* GIVEN EXERCISE: Replace every "Viewport" in the records below with "Window" and leave everything else unchanged. Omit the pictures from your answer.

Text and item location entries
────────────────────────────────────────
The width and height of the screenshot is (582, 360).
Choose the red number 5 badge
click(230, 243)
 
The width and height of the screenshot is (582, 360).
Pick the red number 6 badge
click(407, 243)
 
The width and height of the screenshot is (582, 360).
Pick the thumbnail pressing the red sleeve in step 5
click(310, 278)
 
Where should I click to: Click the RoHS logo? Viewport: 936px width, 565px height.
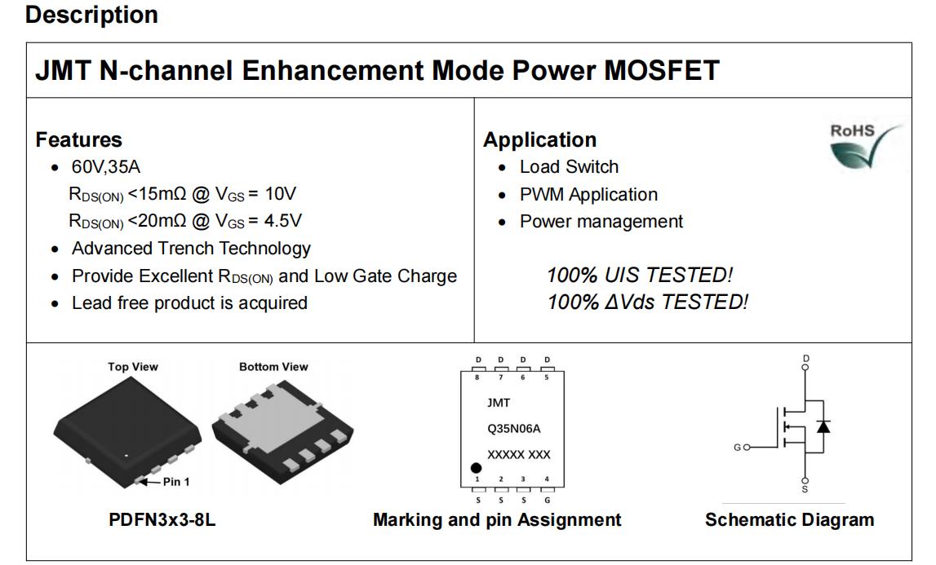pyautogui.click(x=866, y=144)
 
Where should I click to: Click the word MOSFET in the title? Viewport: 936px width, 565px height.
pyautogui.click(x=662, y=70)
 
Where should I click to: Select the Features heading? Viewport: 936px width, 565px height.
pyautogui.click(x=79, y=139)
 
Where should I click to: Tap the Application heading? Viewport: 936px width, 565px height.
pyautogui.click(x=539, y=139)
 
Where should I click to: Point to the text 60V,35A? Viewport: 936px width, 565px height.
pyautogui.click(x=106, y=167)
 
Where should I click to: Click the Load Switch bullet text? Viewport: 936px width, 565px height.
pyautogui.click(x=569, y=167)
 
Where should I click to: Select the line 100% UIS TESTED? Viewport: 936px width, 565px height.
pyautogui.click(x=640, y=275)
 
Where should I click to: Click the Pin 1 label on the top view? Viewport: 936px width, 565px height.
pyautogui.click(x=176, y=482)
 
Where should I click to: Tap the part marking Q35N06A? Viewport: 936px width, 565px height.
pyautogui.click(x=514, y=428)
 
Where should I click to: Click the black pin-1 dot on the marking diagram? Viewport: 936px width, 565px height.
pyautogui.click(x=476, y=468)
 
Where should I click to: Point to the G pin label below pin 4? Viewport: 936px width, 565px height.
pyautogui.click(x=547, y=500)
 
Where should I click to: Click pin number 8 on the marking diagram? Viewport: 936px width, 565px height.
pyautogui.click(x=477, y=377)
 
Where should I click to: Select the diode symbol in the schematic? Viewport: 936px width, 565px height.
pyautogui.click(x=823, y=426)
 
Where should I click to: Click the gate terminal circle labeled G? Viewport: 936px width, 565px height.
pyautogui.click(x=747, y=447)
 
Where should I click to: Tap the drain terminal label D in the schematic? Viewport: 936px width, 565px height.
pyautogui.click(x=806, y=358)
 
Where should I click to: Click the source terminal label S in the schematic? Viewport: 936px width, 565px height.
pyautogui.click(x=805, y=489)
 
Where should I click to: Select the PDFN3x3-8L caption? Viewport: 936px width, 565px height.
pyautogui.click(x=162, y=519)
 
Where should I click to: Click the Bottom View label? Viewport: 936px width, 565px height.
pyautogui.click(x=273, y=367)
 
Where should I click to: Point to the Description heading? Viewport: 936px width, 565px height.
pyautogui.click(x=92, y=15)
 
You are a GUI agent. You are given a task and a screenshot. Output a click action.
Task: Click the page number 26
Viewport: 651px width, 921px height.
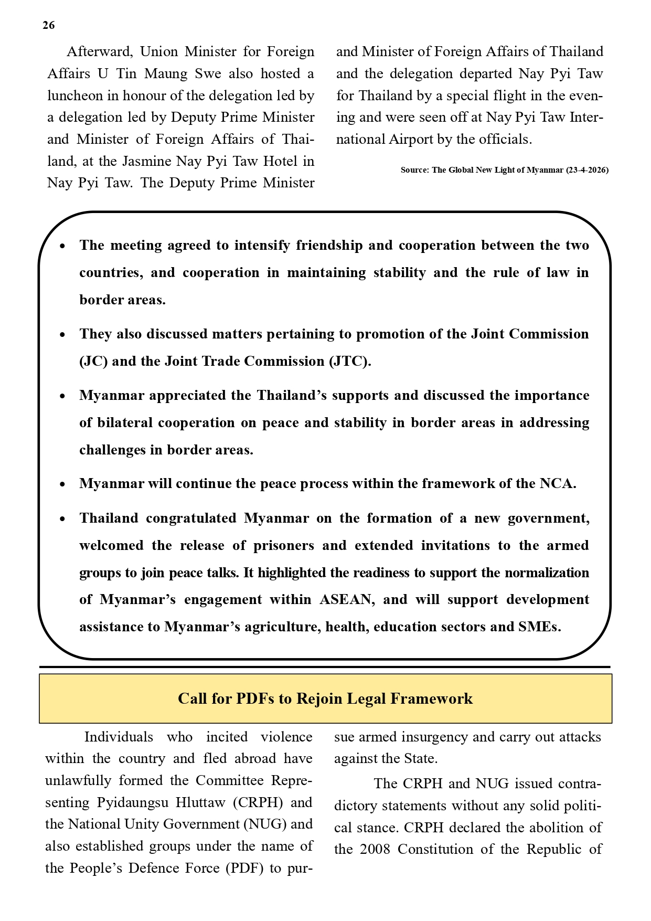tap(48, 25)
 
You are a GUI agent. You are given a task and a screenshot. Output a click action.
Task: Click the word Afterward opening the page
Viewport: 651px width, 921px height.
tap(98, 51)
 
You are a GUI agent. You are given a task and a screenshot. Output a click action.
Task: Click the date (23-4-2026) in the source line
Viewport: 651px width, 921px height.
tap(587, 170)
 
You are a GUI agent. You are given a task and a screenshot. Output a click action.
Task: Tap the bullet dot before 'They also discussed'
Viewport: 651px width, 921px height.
tap(62, 334)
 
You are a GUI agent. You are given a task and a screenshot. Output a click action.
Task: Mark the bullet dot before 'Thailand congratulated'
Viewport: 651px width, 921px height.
tap(62, 518)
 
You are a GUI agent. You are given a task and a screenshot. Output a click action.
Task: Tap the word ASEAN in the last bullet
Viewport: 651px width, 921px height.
tap(347, 599)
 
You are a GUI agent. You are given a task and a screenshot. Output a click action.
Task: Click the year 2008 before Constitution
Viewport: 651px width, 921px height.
────────────────────────────────────────
* CORRECT OUTPUT:
The width and height of the screenshot is (582, 360).
Choose the red number 5 badge
click(230, 243)
 
The width and height of the screenshot is (582, 360).
Pick the red number 6 badge
click(407, 243)
 
The width and height of the screenshot is (582, 360).
Pick the thumbnail pressing the red sleeve in step 5
click(310, 278)
 
Where should I click to: Click the RoHS logo? Window: 936px width, 565px height.
pyautogui.click(x=866, y=144)
 
Where should I click to: Click the word MOSFET in the title? Window: 936px width, 565px height.
pyautogui.click(x=662, y=70)
 
Where should I click to: Select the Features heading? Window: 936px width, 565px height.
pyautogui.click(x=79, y=139)
 
Where should I click to: Tap the Application heading? Window: 936px width, 565px height.
pyautogui.click(x=539, y=139)
 
Where should I click to: Point to the text 60V,35A? Window: 936px width, 565px height.
pyautogui.click(x=106, y=167)
 
Where should I click to: Click the Load Switch bullet text? Window: 936px width, 565px height.
pyautogui.click(x=569, y=167)
 
Where should I click to: Select the line 100% UIS TESTED? Window: 936px width, 565px height.
pyautogui.click(x=640, y=275)
 
Where should I click to: Click the Pin 1 label on the top view? Window: 936px width, 565px height.
pyautogui.click(x=176, y=482)
 
Where should I click to: Tap the part marking Q35N06A? Window: 936px width, 565px height.
pyautogui.click(x=514, y=428)
 
Where should I click to: Click the black pin-1 dot on the marking diagram? Window: 936px width, 565px height.
pyautogui.click(x=476, y=468)
 
Where should I click to: Point to the G pin label below pin 4? Window: 936px width, 565px height.
pyautogui.click(x=547, y=500)
 
Where should I click to: Click pin number 8 on the marking diagram? Window: 936px width, 565px height.
pyautogui.click(x=477, y=377)
 
Where should I click to: Select the diode symbol in the schematic? Window: 936px width, 565px height.
pyautogui.click(x=823, y=426)
 
Where should I click to: Click the gate terminal circle labeled G? Window: 936px width, 565px height.
pyautogui.click(x=747, y=447)
 
Where should I click to: Tap the drain terminal label D in the schematic? Window: 936px width, 565px height.
pyautogui.click(x=806, y=358)
 
Where should I click to: Click the source terminal label S in the schematic? Window: 936px width, 565px height.
pyautogui.click(x=805, y=489)
 
Where should I click to: Select the PDFN3x3-8L caption? Window: 936px width, 565px height.
pyautogui.click(x=162, y=519)
 
Where should I click to: Click the Bottom View label? Window: 936px width, 565px height.
pyautogui.click(x=273, y=367)
 
Where should I click to: Point to the Description heading? Window: 936px width, 565px height.
pyautogui.click(x=92, y=15)
 
You are a GUI agent. You are given a task and a screenshot. Output a click action.
Task: Click the page number 26
Window: 651px width, 921px height.
tap(48, 25)
 
You are a GUI agent. You are given a task and a screenshot. Output a click action.
Task: Click the word Afterward opening the page
Window: 651px width, 921px height.
tap(98, 51)
 
You are a GUI agent. You are given a task and a screenshot. Output a click action.
Task: Click the date (23-4-2026) in the source line
Window: 651px width, 921px height.
tap(587, 170)
 
You are a GUI agent. You are given a task and a screenshot. Output a click action.
Task: Tap the bullet dot before 'They also discussed'
Window: 651px width, 921px height.
tap(62, 334)
 
You are a GUI agent. You are given a task and a screenshot. Output a click action.
Task: Mark the bullet dot before 'Thailand congratulated'
Window: 651px width, 921px height.
tap(62, 518)
 
You are a GUI agent. You are given a task and a screenshot. Output a click action.
Task: Tap the word ASEAN in the last bullet
Window: 651px width, 921px height.
tap(347, 599)
 
You are a GUI agent. You are given a task and a screenshot. Output a click action.
Task: Click the year 2008 before Constitution
Window: 651px width, 921px height.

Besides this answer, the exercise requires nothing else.